The same goes with the physician. Allowing people to shadow and teach them is directly effecting the public knowledge of healthcare. It's not like you're hanging on their shoulders begging for a lodging. You're actually playing to their ego by letting them be the teacher and be in the position they're in (which is why most do it by the way). It also serves to benefit themselves since it increases their public perception. Mind you that medicine in general is an educational profession.
The viewpoint you have on this is perverse, as its reminiscent of the rhetoric you'd see on here of these pissy residents and students about how bad medicine is or how ungrateful people are. Hmm ever thought of stopping that cycle? It's the same kinda ****; students playing to the admissions committee about some altruism, then rolling their eyes whenever they get the chance. If you stop playing to the self serving attitude, it will change those who have it.
Whoa, I didn't realise that giving gifts was at all controversial. I plan to give all my LOR writers a thank you card with some chocolate or a coffee mug or something. I usually give my professors chocolate and a card after each semester. I didn't realise that could be perceived as inappropriate -- I just thought it was a good way to show appreciation!

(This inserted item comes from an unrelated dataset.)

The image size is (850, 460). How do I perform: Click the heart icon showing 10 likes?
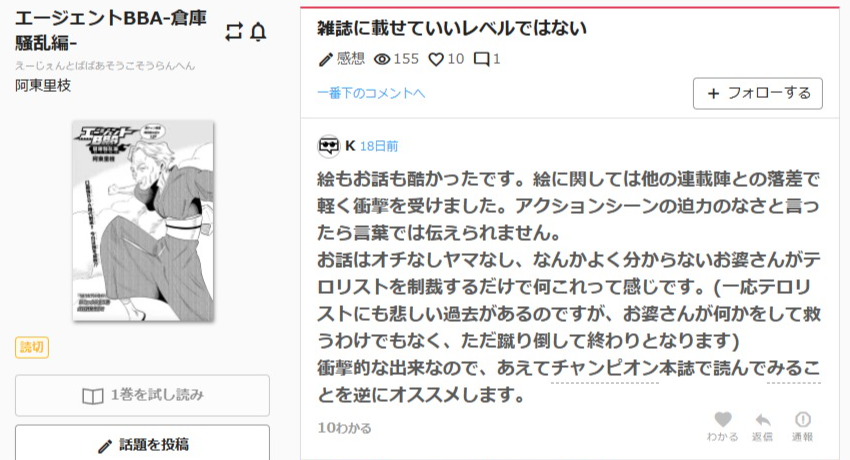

In what way is my viewpoint perverse? I'm not sitting here saying people should buy off the endorsements of professors and physicians. I had other LORs and shadowing done and they were great experiences/letters too, but these three specific people went far above my expectations. I didn't do what I did because I thought they might be expecting it (and judging by their responses, they weren't), nor will I harbor any of those expectations in the same position. I just wanted to.
Sure, let's agree that there's an obligation to do the things discussed for students in general. But I was a numerically ****ty applicant. Average MCAT, bad grades. Some good life experiences, I guess. Why should they have been be willing to take me under their wing? Who knows. But they did, in full, without reservation. And for that, I was extremely gracious. Sure, I can write a mean secondary, but they are undoubtedly a big part of why I made it here, and why my app cycle turned out better than anyone expected.
I'm not saying what you did personally, just the whole idea that LORs are going far out of their way to write a letter that they themselves have asked for at some point. It's a normal occurrence for them to do such things. As to the OPs case, I think he shouldn't give a gift beforehand and not even after, just say thank you. If the person genuinely thinks highly of you then they should be ok with that. Hell, they might get offended if you send them something.
I'm not sure I disagreed with you then... probably just got defensive.
Eh, my fault as well..I was just venting some :bro five:
Brick through the window with a note on it imo.